The typical process for a vaccine is a long and uncertain and linear process. There’s preclinical development, then clinical testing, and after that, review and manufacturing. It all can take many years. The public-health impact and the economic impact of COVID-19 is way bigger than any infectious disease that we’ve seen in a long time. That means there are a whole lot more resources being devoted to developing vaccines. Second, on the biomedical side, we’ve got a wider array of platforms that potentially could produce effective vaccines than ever before. For example, vaccine platforms that are based on viruses that we know don’t cause adverse health consequences for people but that cause individuals to mount an immune response. So what’s happening is that long linear process is becoming a parallel process, with clinical testing and manufacturing going on at the same time for lots of vaccine candidates. We still need to do the large clinical trials with lots of people, because these are vaccines that are going to be given to millions if not billions of relatively healthy individuals. We need to make sure that there aren’t important safety side effects, as, unfortunately, has happened in a number of vaccines that ultimately didn’t make it to market. And we need to make sure that the vaccines really are effective. They may not be fully effective, but at least as good as a flu shot. That takes significant clinical testing, too. There also is a lot of investment in manufacturing hundreds of millions or billions of doses before we even know whether these vaccines work or not. We may end up having to throw those away. But the main goal is to make sure there is no delay between finishing the clinical tests—which for some of these vaccines will be done by later this year—and then having a significant supply of vaccines available for use. 
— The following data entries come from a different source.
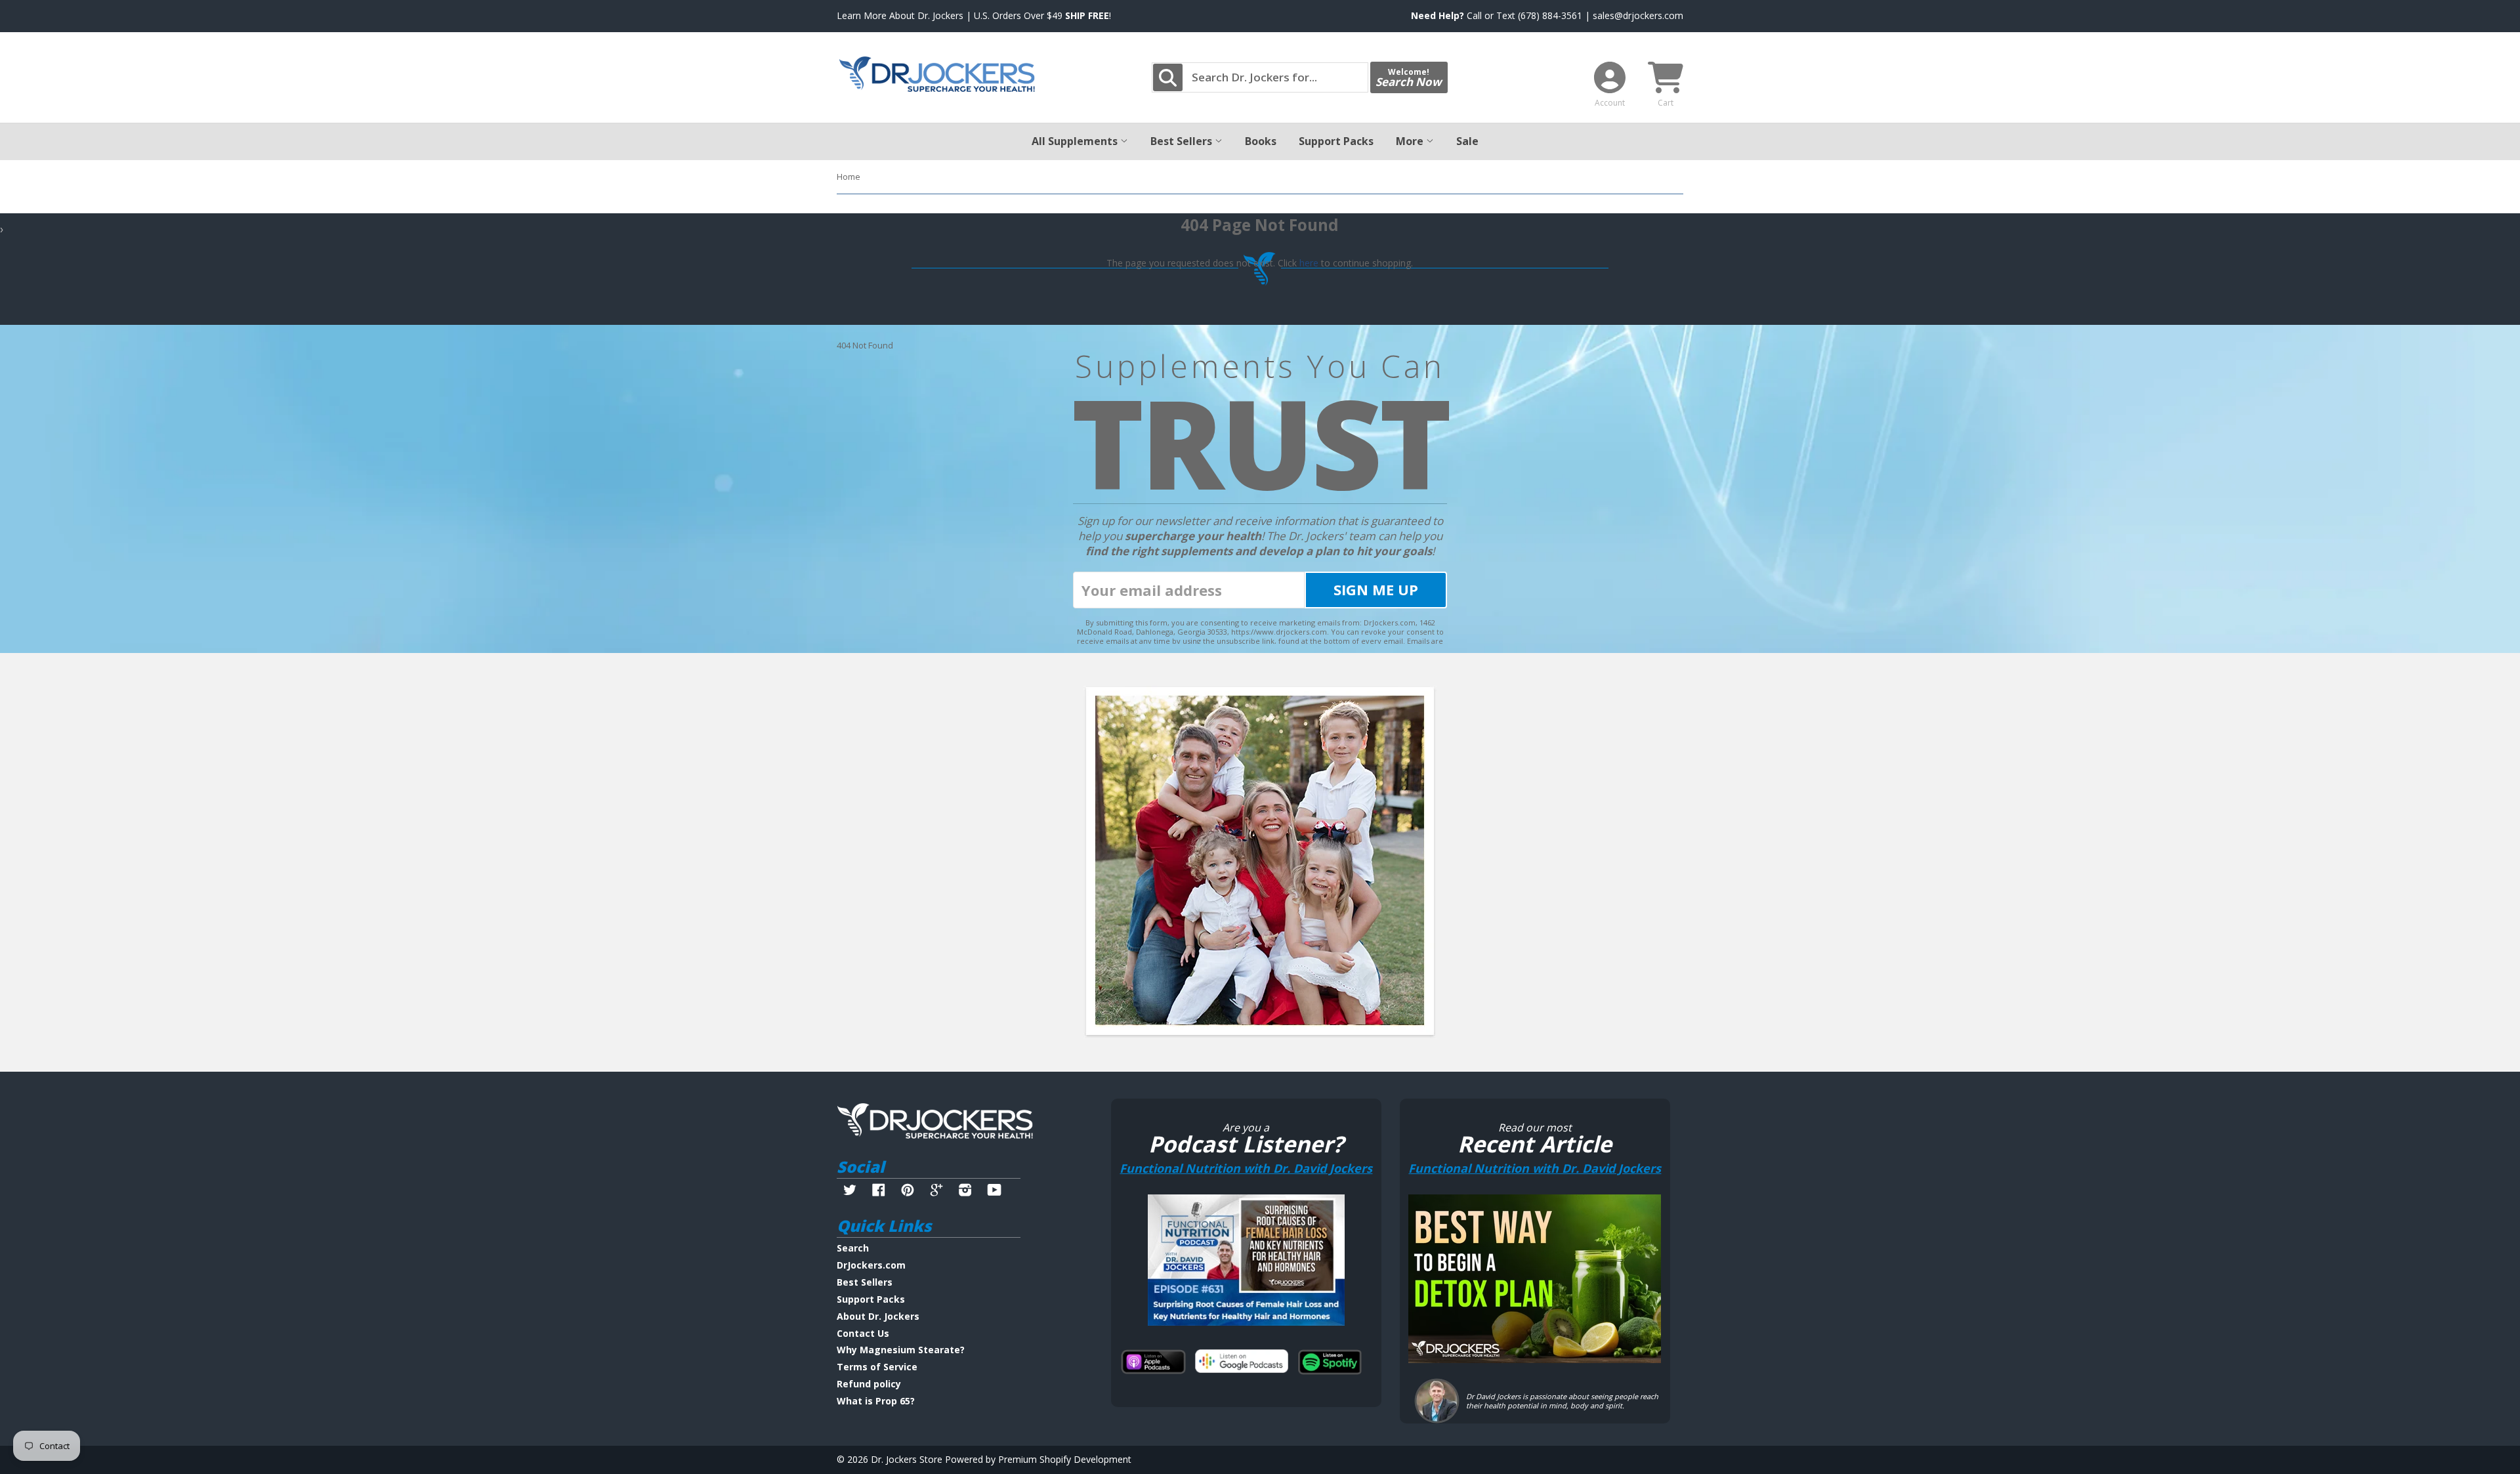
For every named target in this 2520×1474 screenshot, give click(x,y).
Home (848, 176)
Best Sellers (1182, 141)
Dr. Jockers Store (906, 1459)
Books (1260, 141)
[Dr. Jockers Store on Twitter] (849, 1191)
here (1308, 263)
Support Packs (1336, 141)
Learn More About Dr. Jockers (900, 15)
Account (1610, 102)
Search (853, 1248)
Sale (1467, 141)
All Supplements (1076, 141)
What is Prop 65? (876, 1401)
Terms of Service (877, 1366)
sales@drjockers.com (1638, 15)
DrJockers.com (871, 1265)
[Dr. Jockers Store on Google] (936, 1191)
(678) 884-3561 (1550, 15)
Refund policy (869, 1384)
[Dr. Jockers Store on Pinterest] (907, 1191)
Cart (1665, 102)
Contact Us (863, 1333)
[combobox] (1260, 77)
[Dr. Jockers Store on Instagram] (965, 1191)
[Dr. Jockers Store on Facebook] (878, 1191)
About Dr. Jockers (878, 1316)
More (1411, 141)
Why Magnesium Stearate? (901, 1349)
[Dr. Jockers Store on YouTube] (994, 1191)
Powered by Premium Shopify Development (1038, 1459)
Has the coronavirus revealed health disparities, exacerbated health disparities, or both? 

We already knew we had big health disparities in this country, and the COVID-19 crisis is exacerbating them. And it’s because of reasons that we ought to be able to address, like people working in jobs where they have a high risk of exposure. It’s because of differences in access to early diagnosis, testing, and treatment that could potentially help prevent spreads and at least support people if they have very serious cases. For lower-income individuals, for Blacks, for Native Americans, we’re seeing very big disparities, both in the rate of cases and in the outcomes when cases occur. This is a big challenge for the country to respond to the pandemic, but my hope is that our response will get at these underlying health disparities.